Der schöne Tod in Wien: Isabella Ackerl, Ingeborg Schödl, Robert Bouchal. Rez.: Ingrid Reichel

 

Ingrid Reichel
DAS FLAIR DES MORBIDEN

DER SCHÖNE TOD IN WIEN
Isabella Ackerl, Ingeborg Schödl
Fotos: Robert Bouchal
Wien-Graz-Klagenfurt: Pichler Verlag, 2008
168 S.
ISBN 978-3-85431-471-4

Beim ersten Blick könnte man das vorliegende Buch als Bildband bezeichnen, denn der mehrfach ausgezeichnete Niederösterreichische Naturfotograph Robert Bouchal begleitete die beiden Autorinnen Isabella Ackerl und Ingeborg Schödl auf einen Rundgang der Wiener Friedhöfe, Grüfte und Gedächtnisstätten. Tatsächlich aber kann es noch viel mehr…

Doch zunächst zu den beiden Autorinnen: Isabella Ackerl wurde 1940 in Wien geboren. Sie absolvierte das Studium der Geschichte und der Germanistik an der Uni Wien und arbeitet als wissenschaftliche Sekretärin in einer Kommission zur Erforschung der Geschichte der Ersten Republik. Von 1990 bis 2002 war sie im Bundespressedienst des BKA tätig.

Ingeborg Schödl wurde ebenfalls in Wien geboren und ist Jahrgang 1934. Sie ist ehemalige Redakteurin der „Wiener Kirchenzeitung“ und langjähriges ORF-Gremiumsmitglied. Beide Frauen weisen zahlreiche Publikationen und Auszeichnungen auf.

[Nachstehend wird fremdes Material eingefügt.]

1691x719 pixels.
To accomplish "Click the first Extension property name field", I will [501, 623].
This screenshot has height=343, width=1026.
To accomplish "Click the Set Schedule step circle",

Die Kombination dieses Dreier-Teams erweist sich als sensationell, denn normalerweise entspricht ein Bildband eher der Tradition des Schmökerns: Viel Schauen, wenig Lesen und dann weglegen.

Nicht so bei Ackerl, Schödl und Bouchal. Wer einmal in dieses Buch reinschaut und anfängt zu lesen, hört bis zur letzten Seite nicht mehr auf. „Es dauerte noch einige Jahrzehnte, bis Einäscherung auch in Wien möglich wurde. […] Heftiger Gegner der Einäscherung einer Leiche war die katholische Kirche. Am 19. Mai 1886 sprach sich das Heilige Offizium der römisch-katholischen Kirche gegen das Verbrennen der Leichen aus und belegte Gläubige, die sich verbrennen lassen wollten, mit dem Verbot des Sakramentempfanges.“ S. 26. Auf angenehme Art und Weise, weder dozierend, noch wissenschaftlich mit Zahlen erschlagend, bringen uns die beiden Damen in neun Kapiteln den geschichtlichen Werdegang des Todes in Wien näher. „Im frühen Mittelalter hatten die Menschen noch einen vertrauten Umgang mit dem Tod, denn das Sterben bedeutete für sie den Übergang von einem mühseligen Leben auf Erden in die Freuden des Paradieses.“ S. 13. Themen wie Gedenken und Riten, Stadtplanung und Friedhöfe, die Bedeutung der Finanzkraft im Zusammenhang mit den Orten der ewigen Stille, öffentliche sowie private Grabstätten, die zu Denkmälern unserer Geschichte und Gesellschaft, zu Zeugen im Wandel der Zeit wurden, bilden die Grundlage dieses Buches. Dieses Buch fesselt mit Geschichte, Anekdoten und Kuriositäten und motiviert zum Besuch der beschriebenen Orte, um wie André Heller in die Michaeler Gruft nur zum „Phantasieren“ hinabzusteigen (S. 53) oder den enormen Prunk, oder die unendliche Trauer mancher Grabstätten zu erleben. Vielleicht auch um die ewige Ruhe in unserem hektischen Zeitalter zu einer Lebensqualität zu verwandeln. Ein Buch für Spaziergänger sowie Stubenhocker, für Einzelgänger und Großfamilien, ein Buch für Wiener und Fremde, ein Buch kurzum für Jung und Alt.